社会人野球が7イニング制の導入を検討、戦い方や選手評価に影響も

 全日本野球協会の鈴木副会長は、東京オリンピックで野球が実施競技で選ばれた際に、時間短縮の面から7イニング制になる可能性がある事から、まずは社会人野球の地方大会の予選リーグなどで7イニング制の導入を検討することを示唆した。

社会人野球から導入、メリットは?

 鈴木副会長は「初めに社会人がやらないといけない。導入して慣れさせないと」と話し、社会人野球から7イニング制を導入することを示唆した。ただし、都市対抗や日本選手権、あるいはJABAの各大会の決勝トーナメントは導入は見送られ、まずはJABA各大会の予選リーグなどから導入を限定される事となりそうだ。

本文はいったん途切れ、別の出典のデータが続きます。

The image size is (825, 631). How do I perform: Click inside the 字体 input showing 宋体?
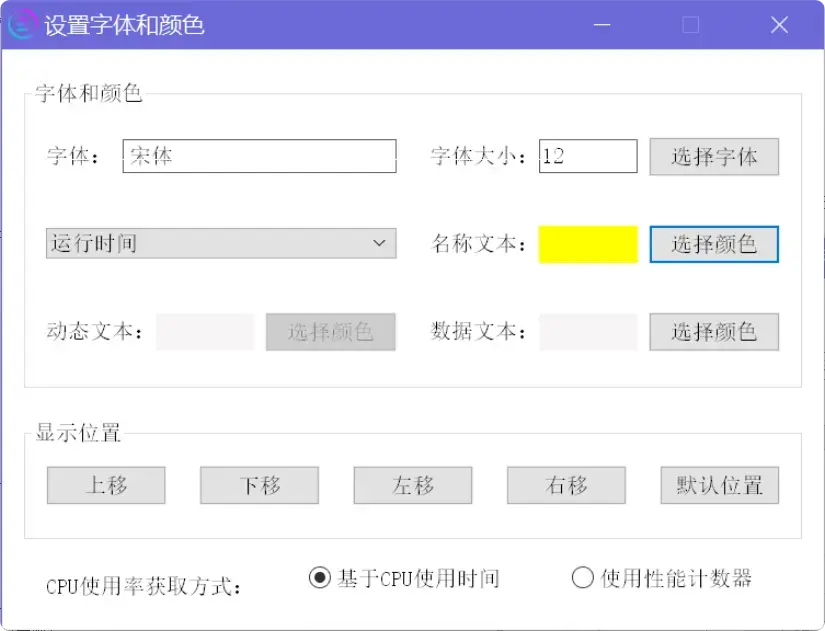click(258, 156)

 7イニング制については、時間の制限がほとんど無く、1試合2時間を越す野球の試合時間の短縮となること、それによりMLBなどが考える投手の1試合の投球数制限に近くなる事などのメリットが挙げられる。また社会人が先に導入する事で、東京オリンピックでの戦い方の経験を積むことで、出来れば社会人選手や指導者の日本代表への選出もという考えもありそうだ。

 

選手評価に影響は?

 ただしこれまでずっと9回でプレーしていた選手にとっても監督などにとっても、この変更は小さくは無いと思う。例えばリリーフ投手は登板の機会が失われ、経験を積むチャンスが少なくなる事は間違いないだろう。

 また、リリーフ投手に登板機会を与えようとすると、先発5回くらいで降板する事になり、「勝利投手」になりにくくなる可能性があり、「勝利数」や「完投数」といったものは今以上に評価に関係のない数字になりそうだ。1試合を投げ切るという投手のスタミナの評価もプロのスカウトは”一応”評価をしていると思うが、スタミナを計る機会は無くなって行きそうだ。

 打者についても7回となれば打席数は3~4が多くなり、今よりも上位打線に主力が集まるようになりそうで、さらに9回に下位の打順の場面で代打で出場していた選手の活躍の機会は少なくなるかもしれない。

 投手の継投のスタイルや、打順のスタイルが大きく変わるかもしれない7イニング制、プロのスカウトも選手評価の修正が必要になるかもしれない。

 

 2020年の東京五輪で野球・ソフトボールが実施競技に復活した場合、試合時間短縮のために野球は7イニング制で行われる可能性が高い。同副会長は「9イニングだと放送時間内に試合が終わらない。6回や7回で終わってしまって肝心なところが見られない」とした上で「観客は2時間30分を過ぎたら長く感じる」と、7イニング制導入には前向きだ。